Stored data entries:

-=-=-

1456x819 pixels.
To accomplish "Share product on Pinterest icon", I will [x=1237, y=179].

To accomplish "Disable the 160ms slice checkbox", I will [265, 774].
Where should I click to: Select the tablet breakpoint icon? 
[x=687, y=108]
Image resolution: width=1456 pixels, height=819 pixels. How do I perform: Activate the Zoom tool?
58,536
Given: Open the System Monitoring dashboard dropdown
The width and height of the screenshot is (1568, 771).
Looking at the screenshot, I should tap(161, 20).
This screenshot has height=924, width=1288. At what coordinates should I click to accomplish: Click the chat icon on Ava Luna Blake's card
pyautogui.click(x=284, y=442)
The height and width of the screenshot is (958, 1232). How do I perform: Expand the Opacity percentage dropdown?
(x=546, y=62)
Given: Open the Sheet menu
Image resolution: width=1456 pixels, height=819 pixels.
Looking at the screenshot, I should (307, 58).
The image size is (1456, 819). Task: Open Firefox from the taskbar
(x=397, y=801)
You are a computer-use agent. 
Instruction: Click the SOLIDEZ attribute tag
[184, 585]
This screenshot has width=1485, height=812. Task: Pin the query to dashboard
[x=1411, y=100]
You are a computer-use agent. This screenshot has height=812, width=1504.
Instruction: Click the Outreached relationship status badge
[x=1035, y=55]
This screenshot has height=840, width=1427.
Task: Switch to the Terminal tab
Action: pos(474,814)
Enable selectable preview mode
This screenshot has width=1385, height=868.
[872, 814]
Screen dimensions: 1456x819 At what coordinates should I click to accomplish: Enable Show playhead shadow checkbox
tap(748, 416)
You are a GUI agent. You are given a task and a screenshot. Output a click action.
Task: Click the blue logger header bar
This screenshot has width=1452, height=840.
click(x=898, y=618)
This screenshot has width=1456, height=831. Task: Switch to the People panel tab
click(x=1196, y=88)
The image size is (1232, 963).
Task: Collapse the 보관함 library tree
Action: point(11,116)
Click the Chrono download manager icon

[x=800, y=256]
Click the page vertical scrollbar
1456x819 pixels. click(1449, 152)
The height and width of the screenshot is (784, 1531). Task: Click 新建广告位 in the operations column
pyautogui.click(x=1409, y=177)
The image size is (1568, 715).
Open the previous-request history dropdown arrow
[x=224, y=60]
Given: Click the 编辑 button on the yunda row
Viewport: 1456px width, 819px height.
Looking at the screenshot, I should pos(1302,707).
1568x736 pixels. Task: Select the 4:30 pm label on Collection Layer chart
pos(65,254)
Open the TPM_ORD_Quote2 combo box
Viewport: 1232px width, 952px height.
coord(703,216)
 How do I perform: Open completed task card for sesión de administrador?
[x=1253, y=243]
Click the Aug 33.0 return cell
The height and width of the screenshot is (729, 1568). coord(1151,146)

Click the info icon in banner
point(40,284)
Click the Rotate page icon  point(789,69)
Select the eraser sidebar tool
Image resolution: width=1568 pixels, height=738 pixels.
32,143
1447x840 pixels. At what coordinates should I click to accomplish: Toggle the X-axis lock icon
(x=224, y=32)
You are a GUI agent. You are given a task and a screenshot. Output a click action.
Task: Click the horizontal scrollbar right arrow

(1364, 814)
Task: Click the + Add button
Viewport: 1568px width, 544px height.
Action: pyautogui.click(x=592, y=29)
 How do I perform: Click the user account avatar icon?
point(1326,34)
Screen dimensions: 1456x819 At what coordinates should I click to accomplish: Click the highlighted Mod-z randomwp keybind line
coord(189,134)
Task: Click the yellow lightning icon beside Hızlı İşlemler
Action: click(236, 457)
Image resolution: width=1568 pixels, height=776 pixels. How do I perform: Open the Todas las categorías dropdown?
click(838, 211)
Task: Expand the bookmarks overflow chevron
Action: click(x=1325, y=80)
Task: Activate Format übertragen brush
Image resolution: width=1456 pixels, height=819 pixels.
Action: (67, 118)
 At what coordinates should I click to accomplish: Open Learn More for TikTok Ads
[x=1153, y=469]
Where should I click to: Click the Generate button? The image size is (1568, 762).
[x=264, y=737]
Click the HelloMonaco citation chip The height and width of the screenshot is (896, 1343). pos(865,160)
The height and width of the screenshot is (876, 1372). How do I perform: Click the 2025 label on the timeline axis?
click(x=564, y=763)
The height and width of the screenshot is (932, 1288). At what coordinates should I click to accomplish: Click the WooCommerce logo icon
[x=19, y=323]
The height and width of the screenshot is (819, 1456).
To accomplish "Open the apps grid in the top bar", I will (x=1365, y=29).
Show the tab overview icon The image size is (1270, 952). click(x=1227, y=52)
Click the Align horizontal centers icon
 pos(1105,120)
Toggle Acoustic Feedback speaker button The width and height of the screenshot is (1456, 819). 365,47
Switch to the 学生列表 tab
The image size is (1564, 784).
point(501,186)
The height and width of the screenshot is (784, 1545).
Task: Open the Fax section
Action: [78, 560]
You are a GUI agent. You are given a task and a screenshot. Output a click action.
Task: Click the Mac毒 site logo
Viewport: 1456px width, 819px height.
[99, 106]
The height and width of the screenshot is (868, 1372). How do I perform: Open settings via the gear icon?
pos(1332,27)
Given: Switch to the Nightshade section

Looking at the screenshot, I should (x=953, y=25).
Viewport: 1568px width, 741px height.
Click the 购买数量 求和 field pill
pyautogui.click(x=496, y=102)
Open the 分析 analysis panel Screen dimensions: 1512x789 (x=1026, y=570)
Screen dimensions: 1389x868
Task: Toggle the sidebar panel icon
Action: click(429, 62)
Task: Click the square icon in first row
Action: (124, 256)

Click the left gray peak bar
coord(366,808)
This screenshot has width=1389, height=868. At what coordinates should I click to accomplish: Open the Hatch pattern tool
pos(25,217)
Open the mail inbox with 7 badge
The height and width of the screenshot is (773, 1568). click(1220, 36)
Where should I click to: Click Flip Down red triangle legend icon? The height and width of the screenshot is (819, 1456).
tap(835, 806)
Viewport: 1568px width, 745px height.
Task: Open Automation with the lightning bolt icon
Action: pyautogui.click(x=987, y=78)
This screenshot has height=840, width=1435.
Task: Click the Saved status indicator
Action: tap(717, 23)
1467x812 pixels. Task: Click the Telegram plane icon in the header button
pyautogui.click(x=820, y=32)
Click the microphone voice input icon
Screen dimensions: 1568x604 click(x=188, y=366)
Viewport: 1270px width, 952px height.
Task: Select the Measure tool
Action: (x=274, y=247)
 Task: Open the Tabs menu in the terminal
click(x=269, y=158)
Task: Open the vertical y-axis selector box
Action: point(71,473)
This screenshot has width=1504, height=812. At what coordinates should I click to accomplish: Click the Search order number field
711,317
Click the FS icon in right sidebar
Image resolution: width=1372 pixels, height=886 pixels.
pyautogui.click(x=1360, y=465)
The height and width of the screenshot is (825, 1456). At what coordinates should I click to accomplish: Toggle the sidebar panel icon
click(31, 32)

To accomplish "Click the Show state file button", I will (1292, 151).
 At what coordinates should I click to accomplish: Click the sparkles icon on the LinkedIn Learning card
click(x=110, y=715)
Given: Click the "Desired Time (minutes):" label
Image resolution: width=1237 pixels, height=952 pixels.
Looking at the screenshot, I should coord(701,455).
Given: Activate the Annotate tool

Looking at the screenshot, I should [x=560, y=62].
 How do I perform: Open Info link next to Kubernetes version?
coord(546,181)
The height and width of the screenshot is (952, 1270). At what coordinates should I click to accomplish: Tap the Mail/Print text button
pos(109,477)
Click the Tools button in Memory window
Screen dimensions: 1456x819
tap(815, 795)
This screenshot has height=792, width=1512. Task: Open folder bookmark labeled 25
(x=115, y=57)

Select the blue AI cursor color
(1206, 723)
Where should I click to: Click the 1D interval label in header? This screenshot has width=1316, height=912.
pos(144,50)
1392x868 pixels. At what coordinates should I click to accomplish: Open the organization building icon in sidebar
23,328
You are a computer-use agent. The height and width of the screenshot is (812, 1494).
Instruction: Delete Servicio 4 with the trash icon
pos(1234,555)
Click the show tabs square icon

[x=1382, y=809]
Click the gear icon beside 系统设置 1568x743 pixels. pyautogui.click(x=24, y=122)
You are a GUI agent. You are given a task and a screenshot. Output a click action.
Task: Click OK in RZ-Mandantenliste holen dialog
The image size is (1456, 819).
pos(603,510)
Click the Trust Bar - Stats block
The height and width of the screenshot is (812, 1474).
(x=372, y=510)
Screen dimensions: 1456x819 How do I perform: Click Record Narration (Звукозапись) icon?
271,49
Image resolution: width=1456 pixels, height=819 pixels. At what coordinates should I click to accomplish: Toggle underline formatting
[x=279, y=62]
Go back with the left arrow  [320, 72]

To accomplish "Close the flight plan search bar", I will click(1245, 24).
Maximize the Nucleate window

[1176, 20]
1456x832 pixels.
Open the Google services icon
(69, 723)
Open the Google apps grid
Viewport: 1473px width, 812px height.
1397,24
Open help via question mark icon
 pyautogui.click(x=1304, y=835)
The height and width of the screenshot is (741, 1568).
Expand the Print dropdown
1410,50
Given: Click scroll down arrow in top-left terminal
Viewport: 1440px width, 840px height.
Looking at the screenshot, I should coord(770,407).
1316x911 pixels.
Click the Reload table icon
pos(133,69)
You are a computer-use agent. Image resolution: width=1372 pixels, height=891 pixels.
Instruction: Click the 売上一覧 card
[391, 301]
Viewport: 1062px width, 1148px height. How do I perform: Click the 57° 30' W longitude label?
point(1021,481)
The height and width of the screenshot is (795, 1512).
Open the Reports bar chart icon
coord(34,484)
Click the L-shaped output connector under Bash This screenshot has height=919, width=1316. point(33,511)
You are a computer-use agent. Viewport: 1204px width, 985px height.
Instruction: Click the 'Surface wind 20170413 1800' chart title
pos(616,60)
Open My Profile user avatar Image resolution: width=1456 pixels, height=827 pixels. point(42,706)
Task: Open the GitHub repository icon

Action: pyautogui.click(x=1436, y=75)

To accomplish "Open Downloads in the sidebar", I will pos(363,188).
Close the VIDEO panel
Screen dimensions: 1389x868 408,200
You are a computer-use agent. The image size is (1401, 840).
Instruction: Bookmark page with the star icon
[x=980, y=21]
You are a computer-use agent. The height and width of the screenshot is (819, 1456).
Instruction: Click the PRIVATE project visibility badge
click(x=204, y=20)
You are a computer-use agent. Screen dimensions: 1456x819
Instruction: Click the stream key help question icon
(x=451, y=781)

-=-=-

To do: Report every line above that has the string "will" in it.

Response area:
To accomplish "Share product on Pinterest icon", I will [x=1237, y=179].
To accomplish "Disable the 160ms slice checkbox", I will [265, 774].
To accomplish "Open the apps grid in the top bar", I will (x=1365, y=29).
To accomplish "Click the Show state file button", I will (1292, 151).
To accomplish "Close the flight plan search bar", I will click(1245, 24).
To accomplish "Open Downloads in the sidebar", I will pos(363,188).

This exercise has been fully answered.